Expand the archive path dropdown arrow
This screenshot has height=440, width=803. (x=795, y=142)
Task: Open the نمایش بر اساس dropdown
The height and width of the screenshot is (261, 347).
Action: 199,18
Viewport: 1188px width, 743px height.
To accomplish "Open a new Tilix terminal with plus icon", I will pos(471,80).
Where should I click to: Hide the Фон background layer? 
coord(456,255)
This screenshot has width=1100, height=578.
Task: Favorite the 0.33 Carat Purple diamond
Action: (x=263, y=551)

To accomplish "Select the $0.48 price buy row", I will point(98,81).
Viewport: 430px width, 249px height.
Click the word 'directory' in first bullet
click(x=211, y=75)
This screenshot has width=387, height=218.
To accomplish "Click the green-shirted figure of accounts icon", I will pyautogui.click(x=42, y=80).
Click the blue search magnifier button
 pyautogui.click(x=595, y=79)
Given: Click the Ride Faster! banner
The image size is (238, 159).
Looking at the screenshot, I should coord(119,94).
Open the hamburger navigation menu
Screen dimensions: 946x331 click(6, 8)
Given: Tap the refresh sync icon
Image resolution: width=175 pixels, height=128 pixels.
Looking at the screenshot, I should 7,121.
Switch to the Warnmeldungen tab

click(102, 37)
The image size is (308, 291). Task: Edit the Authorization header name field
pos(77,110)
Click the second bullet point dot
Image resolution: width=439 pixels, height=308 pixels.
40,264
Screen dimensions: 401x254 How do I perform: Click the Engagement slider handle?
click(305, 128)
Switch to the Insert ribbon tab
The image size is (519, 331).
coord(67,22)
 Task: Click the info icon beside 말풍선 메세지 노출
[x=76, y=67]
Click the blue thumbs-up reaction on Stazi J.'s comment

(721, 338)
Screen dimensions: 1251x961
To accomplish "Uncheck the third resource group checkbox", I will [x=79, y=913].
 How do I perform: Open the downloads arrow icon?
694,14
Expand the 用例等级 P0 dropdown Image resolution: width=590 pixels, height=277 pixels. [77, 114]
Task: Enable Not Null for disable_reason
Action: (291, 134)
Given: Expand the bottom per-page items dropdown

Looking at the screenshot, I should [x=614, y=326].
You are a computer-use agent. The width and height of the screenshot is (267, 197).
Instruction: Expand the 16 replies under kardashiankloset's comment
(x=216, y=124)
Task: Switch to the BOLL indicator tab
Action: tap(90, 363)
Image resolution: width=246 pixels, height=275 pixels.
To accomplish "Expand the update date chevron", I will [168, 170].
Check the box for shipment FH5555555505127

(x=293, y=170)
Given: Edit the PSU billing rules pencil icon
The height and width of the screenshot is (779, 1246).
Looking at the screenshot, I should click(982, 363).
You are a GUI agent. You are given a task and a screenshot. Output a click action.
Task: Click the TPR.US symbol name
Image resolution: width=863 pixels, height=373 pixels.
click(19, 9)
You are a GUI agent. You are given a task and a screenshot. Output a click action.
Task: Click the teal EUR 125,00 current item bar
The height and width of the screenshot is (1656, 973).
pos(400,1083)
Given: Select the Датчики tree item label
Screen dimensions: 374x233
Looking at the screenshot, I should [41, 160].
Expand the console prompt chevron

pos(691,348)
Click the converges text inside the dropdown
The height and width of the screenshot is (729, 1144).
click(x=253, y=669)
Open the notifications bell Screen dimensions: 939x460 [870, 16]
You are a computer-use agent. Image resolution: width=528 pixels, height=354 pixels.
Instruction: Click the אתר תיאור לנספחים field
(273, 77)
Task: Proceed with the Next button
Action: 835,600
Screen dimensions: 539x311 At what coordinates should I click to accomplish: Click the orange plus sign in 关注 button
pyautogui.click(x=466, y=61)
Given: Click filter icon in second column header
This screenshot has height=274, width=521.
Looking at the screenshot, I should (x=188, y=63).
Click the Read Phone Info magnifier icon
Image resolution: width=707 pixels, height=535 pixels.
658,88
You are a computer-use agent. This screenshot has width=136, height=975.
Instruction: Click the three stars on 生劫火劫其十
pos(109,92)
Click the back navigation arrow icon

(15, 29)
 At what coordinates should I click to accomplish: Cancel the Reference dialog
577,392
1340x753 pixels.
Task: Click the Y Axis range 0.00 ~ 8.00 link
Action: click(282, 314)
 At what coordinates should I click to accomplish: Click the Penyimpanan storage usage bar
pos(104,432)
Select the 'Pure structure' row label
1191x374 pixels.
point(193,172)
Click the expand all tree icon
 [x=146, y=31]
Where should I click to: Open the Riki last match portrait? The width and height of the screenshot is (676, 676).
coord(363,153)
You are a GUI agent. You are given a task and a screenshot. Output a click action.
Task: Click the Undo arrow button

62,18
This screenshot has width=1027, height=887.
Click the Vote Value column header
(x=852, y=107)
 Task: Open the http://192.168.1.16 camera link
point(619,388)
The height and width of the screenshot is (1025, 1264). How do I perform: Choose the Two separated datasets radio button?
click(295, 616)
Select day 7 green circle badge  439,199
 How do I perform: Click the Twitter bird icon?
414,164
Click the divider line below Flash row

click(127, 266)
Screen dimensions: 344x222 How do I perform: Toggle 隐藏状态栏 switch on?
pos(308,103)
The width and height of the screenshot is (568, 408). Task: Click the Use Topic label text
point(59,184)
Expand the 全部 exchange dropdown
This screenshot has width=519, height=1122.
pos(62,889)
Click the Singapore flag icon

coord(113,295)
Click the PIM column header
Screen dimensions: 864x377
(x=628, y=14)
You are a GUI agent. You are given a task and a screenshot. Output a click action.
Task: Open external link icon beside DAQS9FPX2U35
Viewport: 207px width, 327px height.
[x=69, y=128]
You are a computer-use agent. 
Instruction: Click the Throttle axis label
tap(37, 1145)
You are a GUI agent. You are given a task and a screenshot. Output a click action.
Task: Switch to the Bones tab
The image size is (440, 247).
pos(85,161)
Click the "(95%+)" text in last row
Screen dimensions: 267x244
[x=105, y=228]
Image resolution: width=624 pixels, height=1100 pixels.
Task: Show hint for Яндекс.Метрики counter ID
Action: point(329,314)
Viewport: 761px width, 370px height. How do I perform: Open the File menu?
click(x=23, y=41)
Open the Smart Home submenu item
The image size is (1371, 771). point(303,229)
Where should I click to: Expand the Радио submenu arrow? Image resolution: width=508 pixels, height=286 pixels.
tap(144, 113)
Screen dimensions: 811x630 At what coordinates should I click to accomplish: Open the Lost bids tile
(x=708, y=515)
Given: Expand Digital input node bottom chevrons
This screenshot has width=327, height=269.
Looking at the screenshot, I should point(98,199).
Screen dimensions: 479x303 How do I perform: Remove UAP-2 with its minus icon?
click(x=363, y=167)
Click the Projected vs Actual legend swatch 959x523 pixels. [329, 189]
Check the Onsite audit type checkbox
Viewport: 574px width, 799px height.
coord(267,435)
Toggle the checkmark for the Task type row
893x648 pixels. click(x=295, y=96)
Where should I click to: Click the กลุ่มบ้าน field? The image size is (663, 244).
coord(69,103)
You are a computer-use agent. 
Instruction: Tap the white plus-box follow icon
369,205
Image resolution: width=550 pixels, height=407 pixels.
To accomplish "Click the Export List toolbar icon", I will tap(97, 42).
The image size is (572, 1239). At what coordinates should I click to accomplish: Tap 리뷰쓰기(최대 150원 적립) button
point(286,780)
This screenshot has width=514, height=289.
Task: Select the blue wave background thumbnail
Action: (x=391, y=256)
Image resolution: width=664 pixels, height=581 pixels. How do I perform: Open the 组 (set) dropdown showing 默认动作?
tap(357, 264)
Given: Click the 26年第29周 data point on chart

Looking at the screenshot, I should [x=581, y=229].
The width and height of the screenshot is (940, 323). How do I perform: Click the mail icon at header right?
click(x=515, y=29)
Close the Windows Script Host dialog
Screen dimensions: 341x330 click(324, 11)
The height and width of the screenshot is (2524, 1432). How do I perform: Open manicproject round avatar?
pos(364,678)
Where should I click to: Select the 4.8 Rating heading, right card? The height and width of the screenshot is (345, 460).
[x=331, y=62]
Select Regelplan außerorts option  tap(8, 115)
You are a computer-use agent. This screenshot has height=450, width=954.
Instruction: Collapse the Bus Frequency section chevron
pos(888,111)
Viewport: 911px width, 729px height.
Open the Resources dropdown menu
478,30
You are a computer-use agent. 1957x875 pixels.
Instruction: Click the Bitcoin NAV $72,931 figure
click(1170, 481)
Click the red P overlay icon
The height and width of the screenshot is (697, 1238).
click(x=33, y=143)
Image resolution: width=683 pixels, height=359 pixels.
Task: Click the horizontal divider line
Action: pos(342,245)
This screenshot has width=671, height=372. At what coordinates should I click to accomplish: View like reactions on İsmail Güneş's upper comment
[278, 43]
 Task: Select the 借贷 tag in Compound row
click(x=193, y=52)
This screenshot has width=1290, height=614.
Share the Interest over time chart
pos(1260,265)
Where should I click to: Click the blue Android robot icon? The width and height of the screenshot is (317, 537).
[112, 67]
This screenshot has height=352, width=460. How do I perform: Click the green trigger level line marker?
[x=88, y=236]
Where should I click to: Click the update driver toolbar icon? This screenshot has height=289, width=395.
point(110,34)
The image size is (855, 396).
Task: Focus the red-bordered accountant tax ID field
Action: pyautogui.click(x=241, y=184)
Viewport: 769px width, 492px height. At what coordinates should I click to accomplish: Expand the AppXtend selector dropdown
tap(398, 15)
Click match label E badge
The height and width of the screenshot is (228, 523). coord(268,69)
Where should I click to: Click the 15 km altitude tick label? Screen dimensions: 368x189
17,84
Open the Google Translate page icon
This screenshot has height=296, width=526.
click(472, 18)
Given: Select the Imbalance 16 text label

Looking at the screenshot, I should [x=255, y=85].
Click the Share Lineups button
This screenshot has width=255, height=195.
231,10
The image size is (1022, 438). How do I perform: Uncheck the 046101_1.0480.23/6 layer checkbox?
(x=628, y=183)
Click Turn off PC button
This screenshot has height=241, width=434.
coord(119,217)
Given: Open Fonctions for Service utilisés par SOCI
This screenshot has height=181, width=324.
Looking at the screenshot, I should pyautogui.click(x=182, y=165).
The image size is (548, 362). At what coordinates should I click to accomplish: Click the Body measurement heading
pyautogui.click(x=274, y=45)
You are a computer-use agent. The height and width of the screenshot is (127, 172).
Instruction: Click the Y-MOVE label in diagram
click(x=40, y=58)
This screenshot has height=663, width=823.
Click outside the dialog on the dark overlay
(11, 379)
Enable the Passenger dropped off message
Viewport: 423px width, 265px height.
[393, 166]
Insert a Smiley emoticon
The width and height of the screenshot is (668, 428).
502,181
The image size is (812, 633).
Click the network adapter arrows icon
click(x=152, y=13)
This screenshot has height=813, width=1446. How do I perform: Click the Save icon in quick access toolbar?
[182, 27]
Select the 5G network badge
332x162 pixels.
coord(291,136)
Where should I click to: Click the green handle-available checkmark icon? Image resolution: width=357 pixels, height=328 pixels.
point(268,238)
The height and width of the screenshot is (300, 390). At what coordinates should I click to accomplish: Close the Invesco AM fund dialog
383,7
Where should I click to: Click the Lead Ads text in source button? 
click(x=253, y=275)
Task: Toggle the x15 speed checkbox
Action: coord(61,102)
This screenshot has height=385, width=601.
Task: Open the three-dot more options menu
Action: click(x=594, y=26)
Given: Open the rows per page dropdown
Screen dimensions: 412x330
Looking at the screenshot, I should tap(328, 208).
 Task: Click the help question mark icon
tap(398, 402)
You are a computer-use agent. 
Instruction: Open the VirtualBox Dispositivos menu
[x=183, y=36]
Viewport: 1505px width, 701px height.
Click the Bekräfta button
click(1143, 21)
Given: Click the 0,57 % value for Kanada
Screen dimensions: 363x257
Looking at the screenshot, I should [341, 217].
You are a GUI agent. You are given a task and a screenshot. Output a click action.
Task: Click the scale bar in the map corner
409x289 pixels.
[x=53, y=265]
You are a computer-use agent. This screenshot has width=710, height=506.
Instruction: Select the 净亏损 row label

### [WHAT YOU HAVE TO DO]
Return only the number of lines in the data that contain "computer".

### [SOLUTION TO THE EXERCISE]
10